Note - in the pictures here, I am showing you the whole Tableau interface since I want you so see how I made things - you won’t show the interface in what you turn in (use export, not screen shot).

Creating New Variables

I find it extremely useful to create new variables - either by calculation, by binning, or by grouping.

Some examples:

  1. I created a variable (dimension) “Employed or in School” - which converts the confusing Employment and School Status variables into a single binary variable. (this is a computed field)
  2. I created a variable (dimension) “Grouped Sleep” - which divides sleep into groups (they aren’t bins since they aren’t equal size) 0-4 hours, 4-6 hours, 6-8 hours, … (this was done with grouping, not binning)
  3. I created a variable “AGE (bin)” that bins the ages into 5 year ranges.

Stacking Bars

One of the most common things to do with this data is to make a stacked bar of the Activity (ACT) measures - (since the day is a part-whole). This is a little tricky, but…
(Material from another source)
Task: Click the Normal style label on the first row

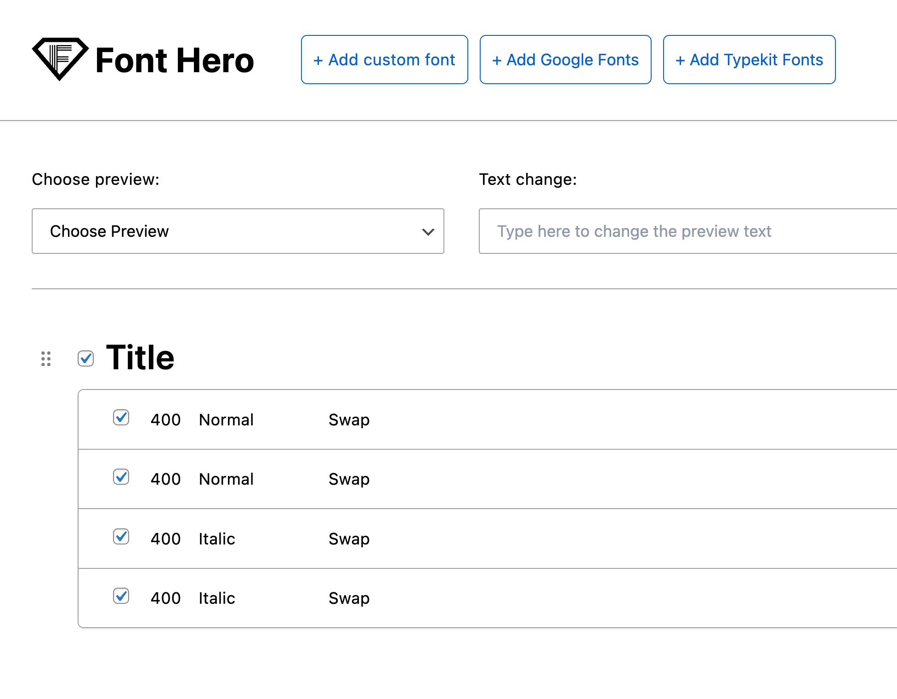Action: point(226,419)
  1. Set the default Aggregation for the ACT measures to “Average” (since you want the average of all the samples)
  2. Drag “Measure Values” to an axis (I am using vertical)
  3. Remove the measures that aren’t averages of the activity. (you might be able to achieve a similar effect by using the “Measure Names” filter)

Here’s a picture of what the basic setup looks like:

basic-stacked-bar.png

Notice that it does add up to (close to) 1440 (the number of minutes in the day). It isn’t exact because of rounding (which gets compounded by the averaging).

You can drag “measure names” to colors (although, you get 17 colors!). And you can split on other dimensions… For example:

grouped-sleep-stacked.png

Note: this is not a great visualization. It is a good exploratory visualization (it gives me a starting point for digging deeper). The amount of sleep (Act Pcare) definitely goes up as the amount of sleep goes up (Act Pcare includes sleep). If people sleep more, what are they doing less of?